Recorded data
____________

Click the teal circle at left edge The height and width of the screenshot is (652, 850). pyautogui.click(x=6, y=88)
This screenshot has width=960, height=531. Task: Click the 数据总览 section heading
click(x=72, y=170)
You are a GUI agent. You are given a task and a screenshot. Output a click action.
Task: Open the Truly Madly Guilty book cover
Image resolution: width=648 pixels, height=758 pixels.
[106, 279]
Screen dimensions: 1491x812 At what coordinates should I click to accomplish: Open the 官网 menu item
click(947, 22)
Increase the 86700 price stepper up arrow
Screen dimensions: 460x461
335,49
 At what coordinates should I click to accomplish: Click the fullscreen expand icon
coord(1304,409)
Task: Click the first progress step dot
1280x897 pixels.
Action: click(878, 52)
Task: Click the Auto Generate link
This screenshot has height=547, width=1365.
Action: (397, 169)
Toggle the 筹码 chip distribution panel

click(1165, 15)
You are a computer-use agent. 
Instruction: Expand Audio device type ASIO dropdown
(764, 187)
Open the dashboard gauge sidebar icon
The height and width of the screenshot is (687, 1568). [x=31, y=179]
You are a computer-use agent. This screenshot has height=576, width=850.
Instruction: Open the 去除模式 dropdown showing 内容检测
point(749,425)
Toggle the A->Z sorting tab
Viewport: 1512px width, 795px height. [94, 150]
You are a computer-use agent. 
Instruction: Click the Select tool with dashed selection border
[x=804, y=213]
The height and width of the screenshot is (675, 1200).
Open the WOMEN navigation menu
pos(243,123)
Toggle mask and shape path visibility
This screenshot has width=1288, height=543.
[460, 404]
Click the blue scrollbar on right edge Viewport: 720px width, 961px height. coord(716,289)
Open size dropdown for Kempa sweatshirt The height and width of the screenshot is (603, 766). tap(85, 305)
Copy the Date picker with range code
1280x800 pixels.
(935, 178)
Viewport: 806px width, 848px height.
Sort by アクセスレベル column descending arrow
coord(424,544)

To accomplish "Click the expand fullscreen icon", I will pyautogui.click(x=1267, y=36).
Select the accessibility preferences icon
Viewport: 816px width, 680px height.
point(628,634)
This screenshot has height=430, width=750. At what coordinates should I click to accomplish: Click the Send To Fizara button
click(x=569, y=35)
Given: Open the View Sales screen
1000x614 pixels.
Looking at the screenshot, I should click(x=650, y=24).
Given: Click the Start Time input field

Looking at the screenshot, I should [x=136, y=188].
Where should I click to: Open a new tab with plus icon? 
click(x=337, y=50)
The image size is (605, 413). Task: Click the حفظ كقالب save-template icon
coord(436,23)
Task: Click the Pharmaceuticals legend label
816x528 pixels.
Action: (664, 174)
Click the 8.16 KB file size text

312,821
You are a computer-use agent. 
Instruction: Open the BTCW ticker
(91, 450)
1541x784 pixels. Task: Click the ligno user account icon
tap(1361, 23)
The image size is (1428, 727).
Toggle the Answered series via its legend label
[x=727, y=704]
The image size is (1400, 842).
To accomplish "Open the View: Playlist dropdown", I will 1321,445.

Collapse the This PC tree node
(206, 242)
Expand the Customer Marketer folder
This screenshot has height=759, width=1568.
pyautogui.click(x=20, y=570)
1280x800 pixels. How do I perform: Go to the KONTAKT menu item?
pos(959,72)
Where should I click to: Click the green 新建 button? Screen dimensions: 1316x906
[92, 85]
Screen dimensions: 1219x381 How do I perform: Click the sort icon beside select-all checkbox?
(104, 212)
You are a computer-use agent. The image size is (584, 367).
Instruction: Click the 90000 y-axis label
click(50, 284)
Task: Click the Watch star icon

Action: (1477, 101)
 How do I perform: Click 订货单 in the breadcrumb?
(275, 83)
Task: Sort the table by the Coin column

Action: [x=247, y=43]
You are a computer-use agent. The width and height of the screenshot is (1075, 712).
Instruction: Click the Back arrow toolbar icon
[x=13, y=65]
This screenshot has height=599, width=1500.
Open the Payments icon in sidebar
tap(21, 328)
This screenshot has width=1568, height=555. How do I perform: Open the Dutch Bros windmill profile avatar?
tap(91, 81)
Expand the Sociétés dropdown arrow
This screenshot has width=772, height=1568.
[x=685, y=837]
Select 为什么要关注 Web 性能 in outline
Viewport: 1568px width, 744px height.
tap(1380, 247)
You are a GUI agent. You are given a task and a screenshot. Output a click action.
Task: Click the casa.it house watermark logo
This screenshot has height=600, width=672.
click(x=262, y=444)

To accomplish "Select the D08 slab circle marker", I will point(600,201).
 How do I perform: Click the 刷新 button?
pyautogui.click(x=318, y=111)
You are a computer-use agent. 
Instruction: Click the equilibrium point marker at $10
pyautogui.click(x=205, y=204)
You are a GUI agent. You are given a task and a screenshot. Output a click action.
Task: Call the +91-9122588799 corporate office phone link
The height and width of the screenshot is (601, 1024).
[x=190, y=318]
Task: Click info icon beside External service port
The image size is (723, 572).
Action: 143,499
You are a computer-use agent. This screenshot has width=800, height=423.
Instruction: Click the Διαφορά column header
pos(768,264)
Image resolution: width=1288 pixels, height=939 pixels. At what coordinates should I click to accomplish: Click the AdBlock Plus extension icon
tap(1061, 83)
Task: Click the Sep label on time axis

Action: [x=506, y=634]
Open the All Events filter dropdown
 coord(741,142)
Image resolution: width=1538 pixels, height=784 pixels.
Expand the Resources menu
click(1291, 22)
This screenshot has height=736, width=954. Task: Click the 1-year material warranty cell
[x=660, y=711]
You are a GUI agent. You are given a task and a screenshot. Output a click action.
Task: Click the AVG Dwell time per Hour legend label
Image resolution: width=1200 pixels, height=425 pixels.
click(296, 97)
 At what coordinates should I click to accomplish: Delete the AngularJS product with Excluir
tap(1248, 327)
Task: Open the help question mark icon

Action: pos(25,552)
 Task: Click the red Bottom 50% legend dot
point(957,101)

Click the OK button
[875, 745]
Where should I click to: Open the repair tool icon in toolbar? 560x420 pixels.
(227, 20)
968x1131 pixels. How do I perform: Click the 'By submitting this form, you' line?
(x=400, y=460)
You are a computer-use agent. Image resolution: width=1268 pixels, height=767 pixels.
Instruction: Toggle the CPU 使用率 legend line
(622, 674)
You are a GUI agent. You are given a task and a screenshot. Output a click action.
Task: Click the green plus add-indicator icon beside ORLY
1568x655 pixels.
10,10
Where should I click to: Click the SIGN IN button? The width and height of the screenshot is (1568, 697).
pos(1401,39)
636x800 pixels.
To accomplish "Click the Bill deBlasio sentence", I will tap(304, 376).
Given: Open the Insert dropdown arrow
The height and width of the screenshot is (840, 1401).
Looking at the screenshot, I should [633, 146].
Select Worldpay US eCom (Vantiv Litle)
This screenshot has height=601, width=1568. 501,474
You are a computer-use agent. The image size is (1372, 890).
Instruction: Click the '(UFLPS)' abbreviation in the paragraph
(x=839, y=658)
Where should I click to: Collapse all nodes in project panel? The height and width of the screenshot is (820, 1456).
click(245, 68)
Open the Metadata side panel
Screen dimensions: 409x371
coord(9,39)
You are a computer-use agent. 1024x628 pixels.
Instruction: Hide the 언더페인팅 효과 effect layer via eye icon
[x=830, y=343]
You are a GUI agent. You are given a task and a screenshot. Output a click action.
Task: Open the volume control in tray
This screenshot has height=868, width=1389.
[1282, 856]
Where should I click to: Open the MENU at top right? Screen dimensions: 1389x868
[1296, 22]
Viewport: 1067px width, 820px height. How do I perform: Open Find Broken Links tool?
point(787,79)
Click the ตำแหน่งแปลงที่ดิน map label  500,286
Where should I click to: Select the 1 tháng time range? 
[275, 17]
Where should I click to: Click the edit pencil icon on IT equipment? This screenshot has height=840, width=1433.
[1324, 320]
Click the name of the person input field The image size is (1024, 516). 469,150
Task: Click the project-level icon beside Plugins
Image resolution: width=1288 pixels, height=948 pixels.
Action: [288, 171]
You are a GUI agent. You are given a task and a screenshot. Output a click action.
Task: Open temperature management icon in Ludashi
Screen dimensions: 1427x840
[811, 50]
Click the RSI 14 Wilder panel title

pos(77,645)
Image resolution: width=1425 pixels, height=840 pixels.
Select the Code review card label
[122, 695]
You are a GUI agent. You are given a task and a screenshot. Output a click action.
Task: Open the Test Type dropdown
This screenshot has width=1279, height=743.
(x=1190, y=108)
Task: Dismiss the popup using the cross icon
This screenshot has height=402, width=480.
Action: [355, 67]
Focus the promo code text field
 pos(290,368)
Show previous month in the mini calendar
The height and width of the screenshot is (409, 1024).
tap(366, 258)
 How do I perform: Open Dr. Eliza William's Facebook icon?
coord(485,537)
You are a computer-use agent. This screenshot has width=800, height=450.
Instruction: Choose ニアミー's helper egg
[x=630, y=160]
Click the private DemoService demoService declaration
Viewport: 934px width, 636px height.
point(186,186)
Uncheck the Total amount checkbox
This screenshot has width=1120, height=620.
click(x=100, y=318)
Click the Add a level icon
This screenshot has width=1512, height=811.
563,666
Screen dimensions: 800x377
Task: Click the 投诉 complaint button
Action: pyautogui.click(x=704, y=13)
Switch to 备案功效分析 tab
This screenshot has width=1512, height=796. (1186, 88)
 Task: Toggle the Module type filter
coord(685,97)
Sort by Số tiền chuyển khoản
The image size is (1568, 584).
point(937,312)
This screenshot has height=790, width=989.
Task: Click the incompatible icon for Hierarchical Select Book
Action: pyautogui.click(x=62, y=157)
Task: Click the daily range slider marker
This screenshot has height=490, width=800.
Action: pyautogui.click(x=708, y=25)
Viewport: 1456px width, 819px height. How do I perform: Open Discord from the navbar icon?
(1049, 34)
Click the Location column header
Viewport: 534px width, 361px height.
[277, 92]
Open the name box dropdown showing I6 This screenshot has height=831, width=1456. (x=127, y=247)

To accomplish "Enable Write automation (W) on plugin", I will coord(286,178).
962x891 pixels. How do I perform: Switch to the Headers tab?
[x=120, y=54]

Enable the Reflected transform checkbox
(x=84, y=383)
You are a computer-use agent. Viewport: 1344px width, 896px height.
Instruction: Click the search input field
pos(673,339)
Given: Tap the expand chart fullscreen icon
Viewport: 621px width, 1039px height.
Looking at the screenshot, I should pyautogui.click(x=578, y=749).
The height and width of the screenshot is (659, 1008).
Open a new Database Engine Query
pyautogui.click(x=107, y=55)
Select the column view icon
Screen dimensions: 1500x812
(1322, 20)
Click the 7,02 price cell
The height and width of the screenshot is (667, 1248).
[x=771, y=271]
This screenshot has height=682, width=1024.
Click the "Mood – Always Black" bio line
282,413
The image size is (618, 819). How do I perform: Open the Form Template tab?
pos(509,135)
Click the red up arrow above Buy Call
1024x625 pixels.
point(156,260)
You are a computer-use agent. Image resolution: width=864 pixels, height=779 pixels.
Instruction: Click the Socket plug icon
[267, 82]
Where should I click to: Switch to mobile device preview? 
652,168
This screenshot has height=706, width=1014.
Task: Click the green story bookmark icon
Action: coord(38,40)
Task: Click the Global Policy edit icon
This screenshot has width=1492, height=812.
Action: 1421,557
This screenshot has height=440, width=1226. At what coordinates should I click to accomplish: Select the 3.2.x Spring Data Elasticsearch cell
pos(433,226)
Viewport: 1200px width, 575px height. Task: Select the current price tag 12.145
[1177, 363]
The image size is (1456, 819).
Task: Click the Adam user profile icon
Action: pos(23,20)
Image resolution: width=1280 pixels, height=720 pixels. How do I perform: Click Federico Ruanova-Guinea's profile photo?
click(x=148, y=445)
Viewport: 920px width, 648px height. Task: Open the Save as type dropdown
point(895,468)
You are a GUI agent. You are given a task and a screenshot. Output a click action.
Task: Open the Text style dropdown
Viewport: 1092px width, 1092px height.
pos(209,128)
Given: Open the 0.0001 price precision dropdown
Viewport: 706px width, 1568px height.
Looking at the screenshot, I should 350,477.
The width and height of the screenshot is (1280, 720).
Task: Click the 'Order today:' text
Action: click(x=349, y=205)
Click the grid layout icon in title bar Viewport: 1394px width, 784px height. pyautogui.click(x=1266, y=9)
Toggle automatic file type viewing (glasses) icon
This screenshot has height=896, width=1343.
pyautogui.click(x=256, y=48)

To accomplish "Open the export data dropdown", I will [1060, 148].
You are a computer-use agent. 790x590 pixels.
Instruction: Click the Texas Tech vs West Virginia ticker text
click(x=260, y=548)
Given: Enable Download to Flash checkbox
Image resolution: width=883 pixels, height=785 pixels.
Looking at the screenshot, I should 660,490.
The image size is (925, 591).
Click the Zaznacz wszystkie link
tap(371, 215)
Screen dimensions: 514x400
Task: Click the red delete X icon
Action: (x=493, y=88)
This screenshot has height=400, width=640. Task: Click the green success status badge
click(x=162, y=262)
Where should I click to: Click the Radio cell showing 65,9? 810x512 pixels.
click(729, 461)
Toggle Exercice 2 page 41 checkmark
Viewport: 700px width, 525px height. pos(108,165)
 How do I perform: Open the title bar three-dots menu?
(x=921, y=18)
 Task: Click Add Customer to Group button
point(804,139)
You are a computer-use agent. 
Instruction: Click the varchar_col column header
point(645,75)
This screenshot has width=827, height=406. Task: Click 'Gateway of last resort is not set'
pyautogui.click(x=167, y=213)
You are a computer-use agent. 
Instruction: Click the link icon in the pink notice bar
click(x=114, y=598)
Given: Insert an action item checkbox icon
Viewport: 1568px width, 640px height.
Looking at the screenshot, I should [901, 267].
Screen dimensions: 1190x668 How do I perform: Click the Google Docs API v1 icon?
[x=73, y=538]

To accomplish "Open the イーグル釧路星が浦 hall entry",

____________

- **What you have to do**:
In the listing, swap "screenshot" for "screen image", starting with the first line and going on through the line with "click(1165, 15)". Give back only those lines, with everything else unchanged.

- **Exercise answer**:
Click the teal circle at left edge The height and width of the screen image is (652, 850). pyautogui.click(x=6, y=88)
This screen image has width=960, height=531. Task: Click the 数据总览 section heading
click(x=72, y=170)
You are a GUI agent. You are given a task and a screen image. Output a click action.
Task: Open the Truly Madly Guilty book cover
Image resolution: width=648 pixels, height=758 pixels.
[106, 279]
Screen dimensions: 1491x812 At what coordinates should I click to accomplish: Open the 官网 menu item
click(947, 22)
Increase the 86700 price stepper up arrow
Screen dimensions: 460x461
335,49
 At what coordinates should I click to accomplish: Click the fullscreen expand icon
coord(1304,409)
Task: Click the first progress step dot
1280x897 pixels.
Action: click(878, 52)
Task: Click the Auto Generate link
This screen image has height=547, width=1365.
Action: (397, 169)
Toggle the 筹码 chip distribution panel

click(1165, 15)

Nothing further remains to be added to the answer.